Louvain vs Leiden Cluster Stability

The world which he inherits bears him false witness. He is broken before a frozen god and he will never find he way

Cormac McCarthy, Blood Meridian

Introduction

Seurat defaults to Louvain clustering, which came out of its use in CyTOF analysis (called PhenoGraph over there). Scanpy defaults to Leiden clustering, which is an improved version of Louvain.

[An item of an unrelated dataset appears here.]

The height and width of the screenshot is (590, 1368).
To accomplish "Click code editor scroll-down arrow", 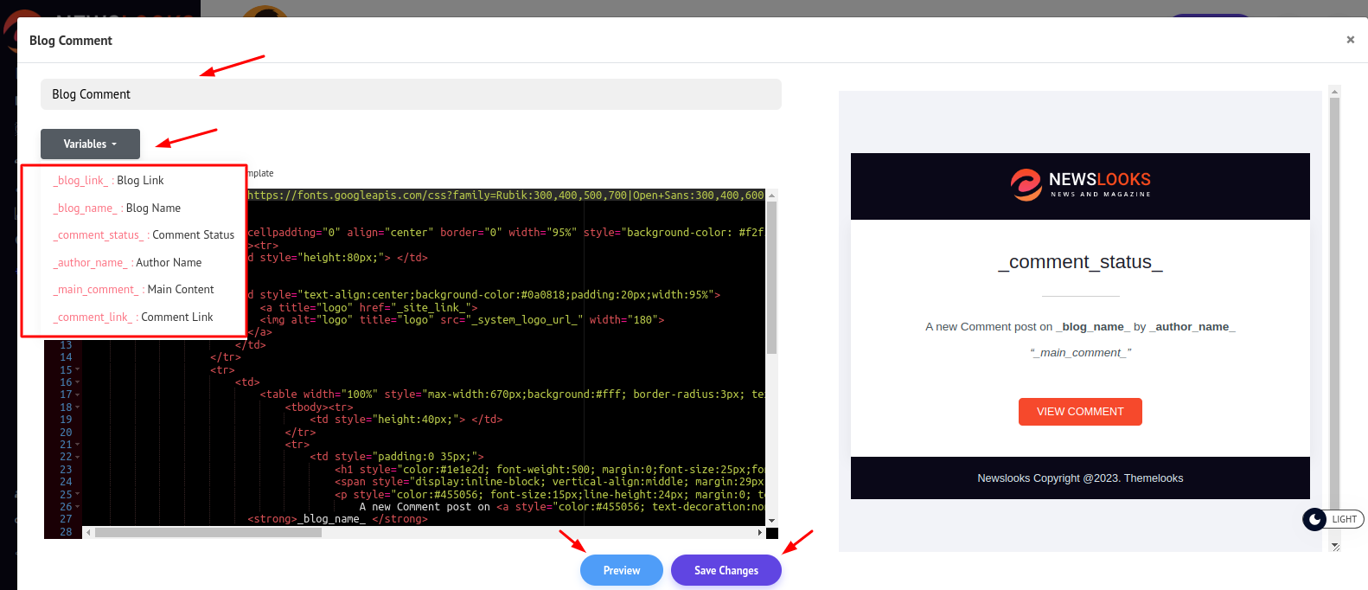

Seurat has the option of using Leiden, so here I take the pbmc3k dataset and the workflow from the Guided Clustering Tutorial, and assess its use across multiple seeds..

We are now going to take the cluster stability workflow I developed from my previous project and apply it to Louvain versus Leiden clustering. Luckily I made a number of functions for this already, which I will use below.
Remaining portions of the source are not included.